*Stored data entries:*
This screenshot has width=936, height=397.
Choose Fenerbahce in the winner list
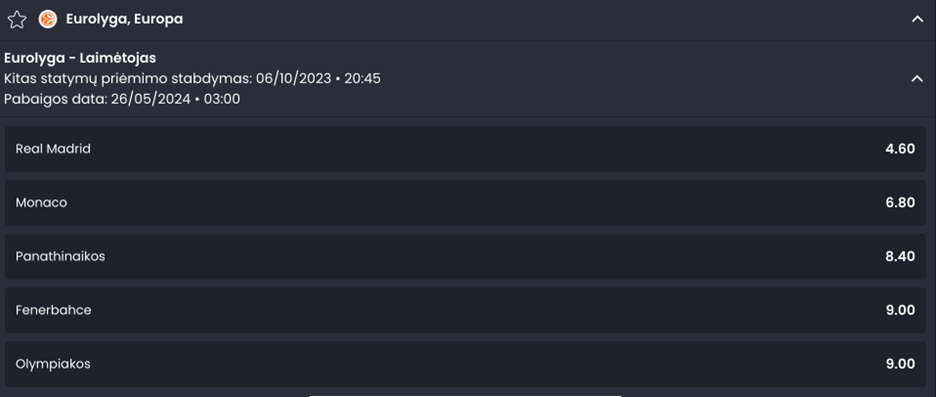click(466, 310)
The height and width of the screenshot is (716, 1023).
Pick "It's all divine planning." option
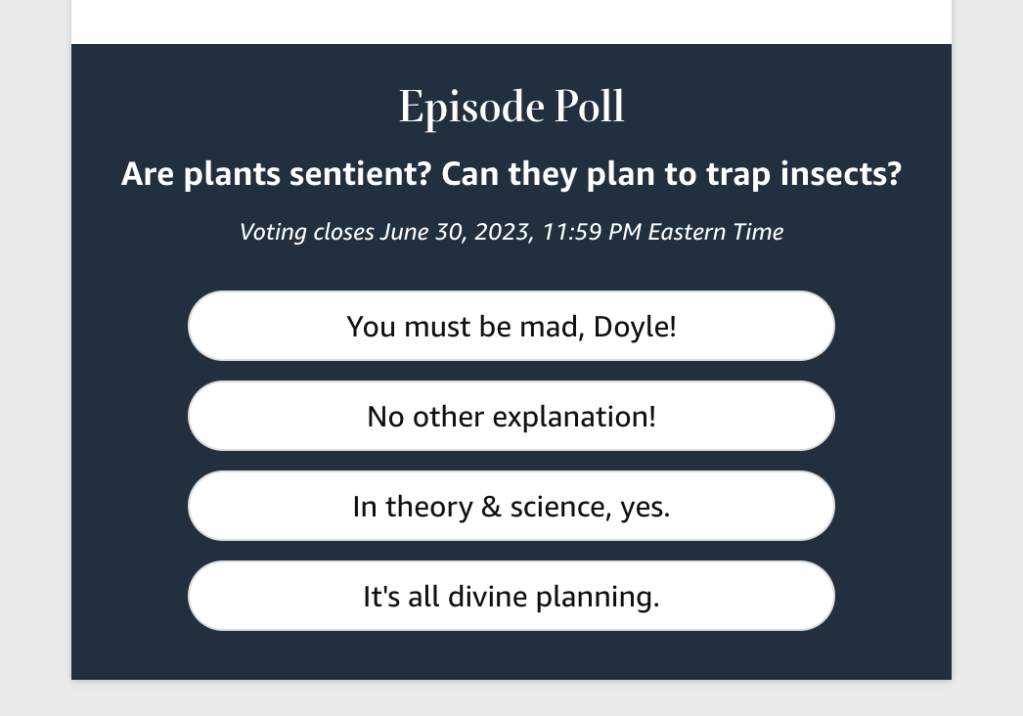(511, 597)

*Try it:* Filter the entries and keep only the lines holding "screenshot".

*Response below:*
This screenshot has width=936, height=397.
The height and width of the screenshot is (716, 1023).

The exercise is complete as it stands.